● PROMPT: Transcribe exactly, and only, the lines from the one containing "Task: Sort by the # rank column" through the end of the entries below, leaving the pictures out.

● DATA SHOWN:
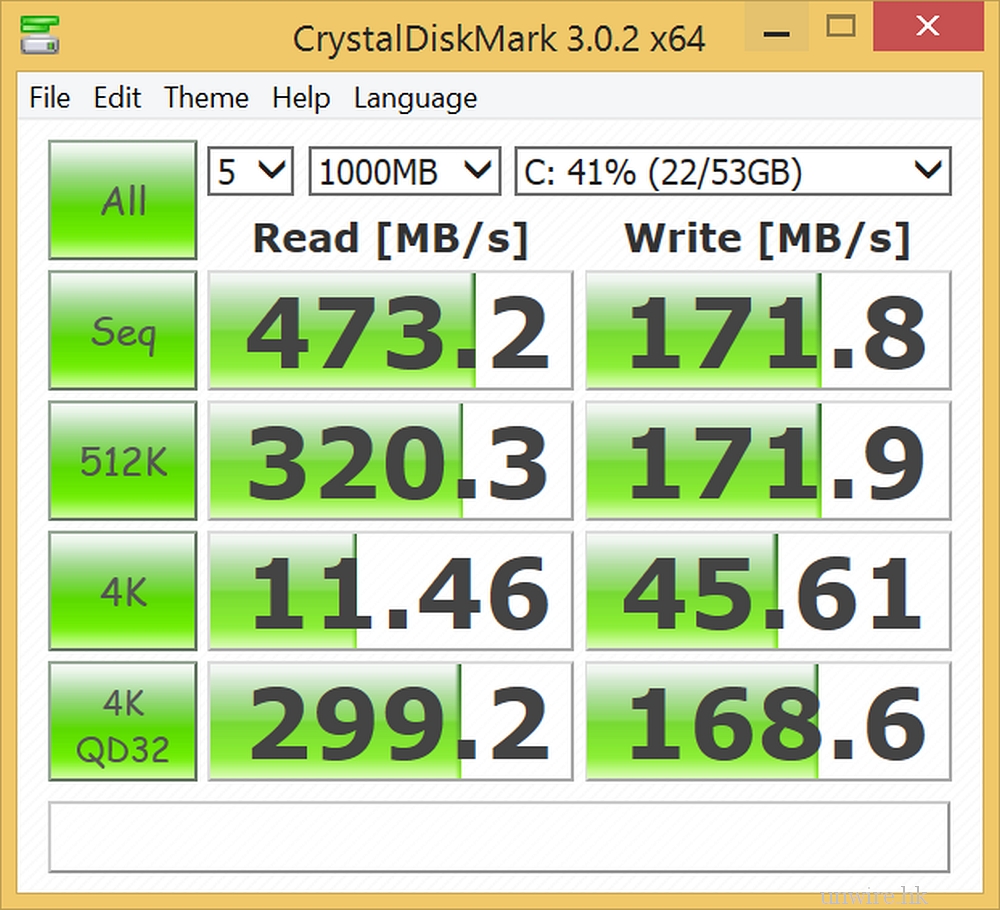Run all benchmarks with the All button

(x=123, y=200)
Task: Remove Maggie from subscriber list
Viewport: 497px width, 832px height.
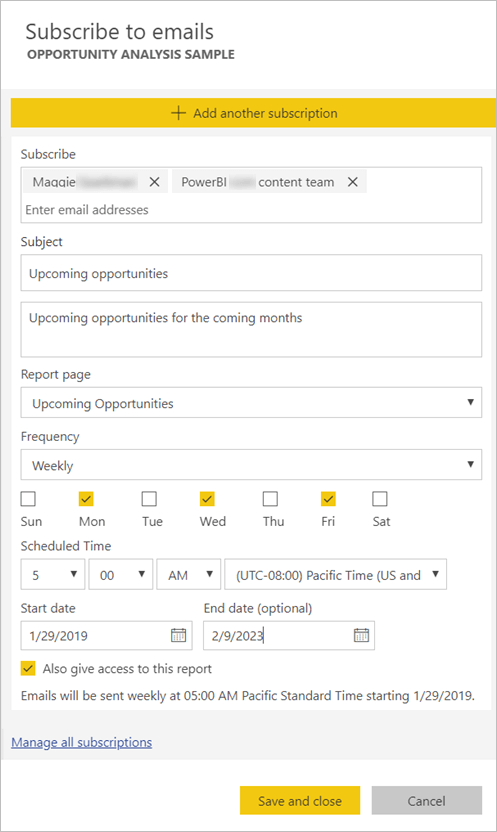Action: [154, 182]
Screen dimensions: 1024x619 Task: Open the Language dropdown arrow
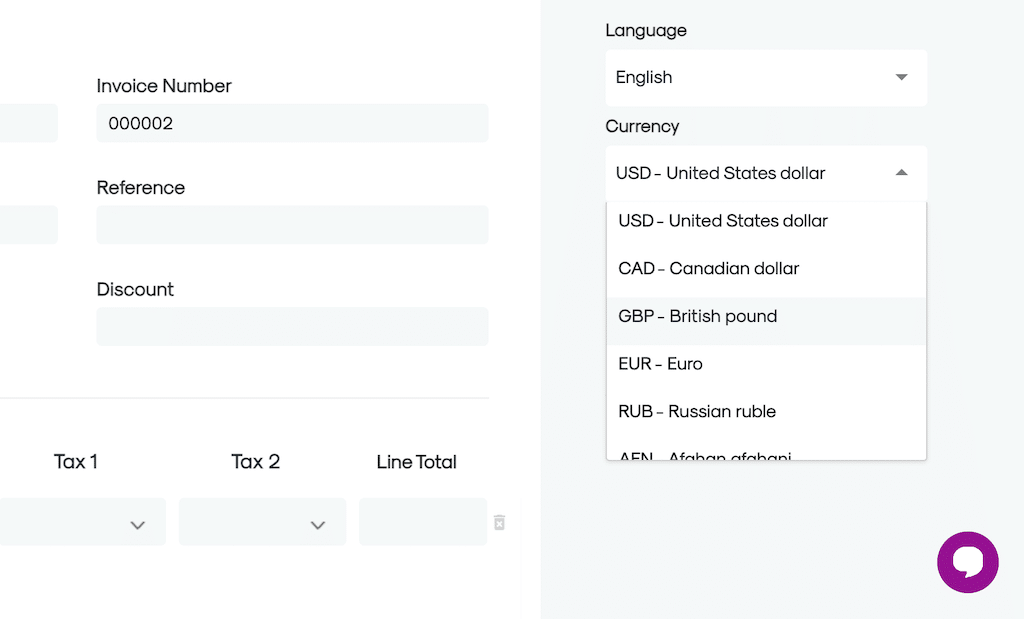pos(901,77)
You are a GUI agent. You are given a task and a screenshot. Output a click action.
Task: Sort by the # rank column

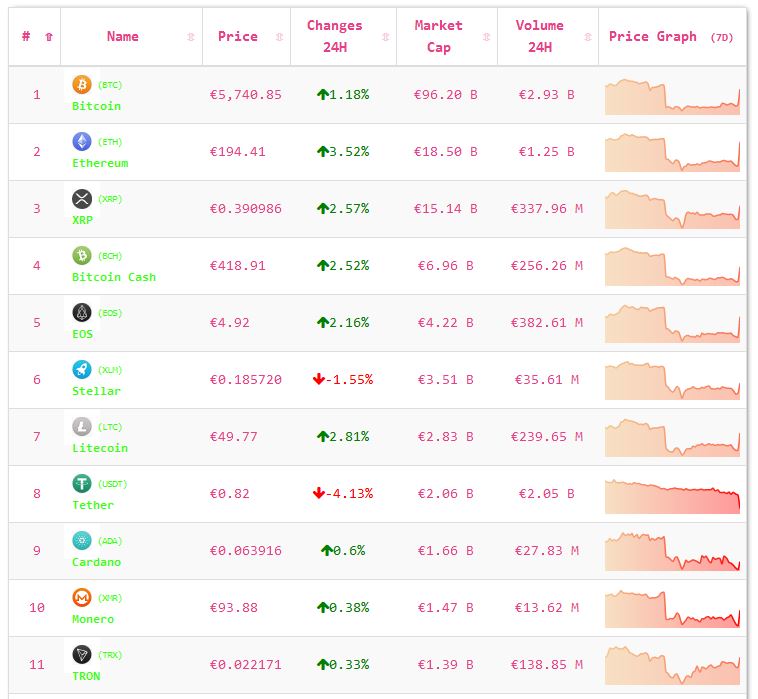tap(26, 37)
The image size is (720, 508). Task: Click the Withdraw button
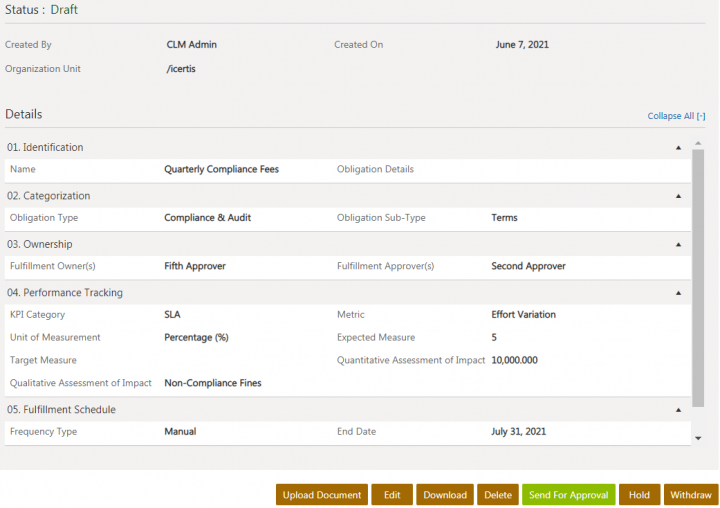[x=691, y=495]
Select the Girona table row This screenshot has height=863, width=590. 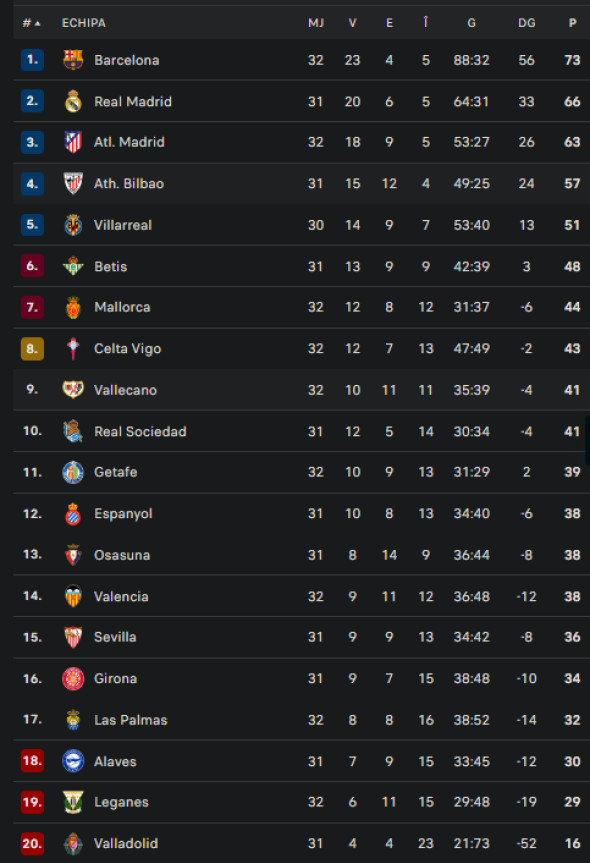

● SOLUTION:
Task: Sort by the # rank column

tap(26, 37)
The image size is (720, 508). Task: Click the Withdraw button
[x=691, y=495]
Select the Girona table row This screenshot has height=863, width=590. 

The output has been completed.